November 13, 2007

The Upcoming Gaza Civil War

A day after committing an atrocity against Fatah protestors, Hamas took steps to ensure justice -- by rounding up and jailing the dissenters. The terrorist group arrested hundreds of people, apparently for assaulting their bullets as they attempted a peaceful path through a crowd estimated at 200,000 people in Gaza:

Hamas says it has rounded up dozens of Fatah activists in Gaza, a day after a huge rally commemorating Yasser Arafat ended in gunfire killing seven people.

Witnesses say security forces opened fire on unarmed crowds after the rally turned into a protest against the Hamas movement's takeover of Gaza in June.

Hamas says its police came under attack from Fatah gunmen and returned fire.

Fatah party officials allege 400 of their supporters were arrested and dozens more ordered for questioning.

Mahmoud Abbas broke out the heavy-duty rhetoric in response to the massacre and stampede. He told Hamas that they were no better than the Israelis, comparing the assault with the "crimes of the Israeli occupier". Despite the unfairness of the comparison -- when have the Israelis fired into a peaceful protest? -- that has to sting Hamas' leadership.

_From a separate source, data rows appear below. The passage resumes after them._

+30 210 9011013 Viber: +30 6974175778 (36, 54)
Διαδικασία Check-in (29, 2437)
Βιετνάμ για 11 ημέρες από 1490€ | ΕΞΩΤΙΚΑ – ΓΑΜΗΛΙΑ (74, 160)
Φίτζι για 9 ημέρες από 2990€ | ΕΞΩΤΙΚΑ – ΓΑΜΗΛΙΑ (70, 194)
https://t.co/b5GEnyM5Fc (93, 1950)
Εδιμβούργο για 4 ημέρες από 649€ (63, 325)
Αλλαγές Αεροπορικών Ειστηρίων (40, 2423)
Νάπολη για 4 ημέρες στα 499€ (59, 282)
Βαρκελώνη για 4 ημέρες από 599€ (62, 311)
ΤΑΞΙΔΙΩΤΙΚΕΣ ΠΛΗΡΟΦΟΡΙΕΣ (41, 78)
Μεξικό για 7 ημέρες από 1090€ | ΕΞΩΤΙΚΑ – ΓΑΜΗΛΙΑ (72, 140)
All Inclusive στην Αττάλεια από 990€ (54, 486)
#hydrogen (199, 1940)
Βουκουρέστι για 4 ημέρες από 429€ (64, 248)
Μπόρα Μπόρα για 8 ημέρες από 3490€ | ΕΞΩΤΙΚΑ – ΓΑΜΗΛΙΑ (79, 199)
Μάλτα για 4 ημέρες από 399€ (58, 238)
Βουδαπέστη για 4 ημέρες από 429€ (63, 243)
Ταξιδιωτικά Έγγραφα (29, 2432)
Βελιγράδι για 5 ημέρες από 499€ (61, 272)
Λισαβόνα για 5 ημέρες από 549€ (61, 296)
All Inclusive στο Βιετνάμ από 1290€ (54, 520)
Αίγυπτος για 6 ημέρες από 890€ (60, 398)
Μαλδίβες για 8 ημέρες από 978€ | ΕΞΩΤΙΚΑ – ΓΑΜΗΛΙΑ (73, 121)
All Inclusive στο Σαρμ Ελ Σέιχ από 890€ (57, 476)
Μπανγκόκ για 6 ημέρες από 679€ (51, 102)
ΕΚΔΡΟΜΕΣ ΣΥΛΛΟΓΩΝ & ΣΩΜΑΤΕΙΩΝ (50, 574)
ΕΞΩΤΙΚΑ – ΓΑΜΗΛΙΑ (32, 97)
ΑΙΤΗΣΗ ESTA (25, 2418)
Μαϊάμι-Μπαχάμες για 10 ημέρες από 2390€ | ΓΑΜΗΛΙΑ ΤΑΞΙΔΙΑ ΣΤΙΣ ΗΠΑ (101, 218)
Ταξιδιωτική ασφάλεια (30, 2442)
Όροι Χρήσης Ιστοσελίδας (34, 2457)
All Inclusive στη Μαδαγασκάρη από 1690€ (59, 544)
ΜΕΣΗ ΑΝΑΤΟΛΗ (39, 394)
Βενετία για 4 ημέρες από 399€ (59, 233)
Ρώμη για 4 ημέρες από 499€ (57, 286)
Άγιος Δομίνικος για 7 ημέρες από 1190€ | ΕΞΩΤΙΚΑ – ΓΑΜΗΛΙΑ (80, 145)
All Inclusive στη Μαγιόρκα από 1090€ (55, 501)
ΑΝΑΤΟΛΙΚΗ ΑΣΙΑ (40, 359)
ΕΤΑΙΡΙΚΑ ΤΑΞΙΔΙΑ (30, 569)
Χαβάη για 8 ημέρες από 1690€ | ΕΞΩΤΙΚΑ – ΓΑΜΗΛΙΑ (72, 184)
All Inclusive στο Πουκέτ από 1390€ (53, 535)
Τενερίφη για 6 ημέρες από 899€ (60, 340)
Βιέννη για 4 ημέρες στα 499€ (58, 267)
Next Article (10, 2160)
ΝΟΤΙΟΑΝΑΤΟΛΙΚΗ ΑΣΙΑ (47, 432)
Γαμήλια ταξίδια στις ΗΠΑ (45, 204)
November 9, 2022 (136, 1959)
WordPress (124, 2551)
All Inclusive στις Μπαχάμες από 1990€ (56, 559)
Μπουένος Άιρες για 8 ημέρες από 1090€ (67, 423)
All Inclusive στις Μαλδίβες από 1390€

Hamas has certainly provided a clear example of what Islamist rule would look like in the territories. The display has to damage the credibility of either Fatah or Hamas to act as a peace partner, especially while Abbas makes backhanded accusations as he did in this statement. The Israelis can't be blamed for wondering whether Hamas could take control of the West Bank after independence, and thinking that one terrorist state on its border in Gaza is more than enough.

Gazans have stated that they preferred Israeli occupation to Hamas' dictatorship, so perhaps the probability of a Hamas takeover through democratic means in the West Bank is remote. Gazans might take care of Hamas and their Syrian- and Iranian-backed leadership the old-fashioned way shortly, in any case. If Gaza has not yet fallen into civil war, it will come within weeks. The next fight will last a lot longer than five days, and it could get very bloody -- and just like any other gang war, the civilians in the crossfire will suffer the most.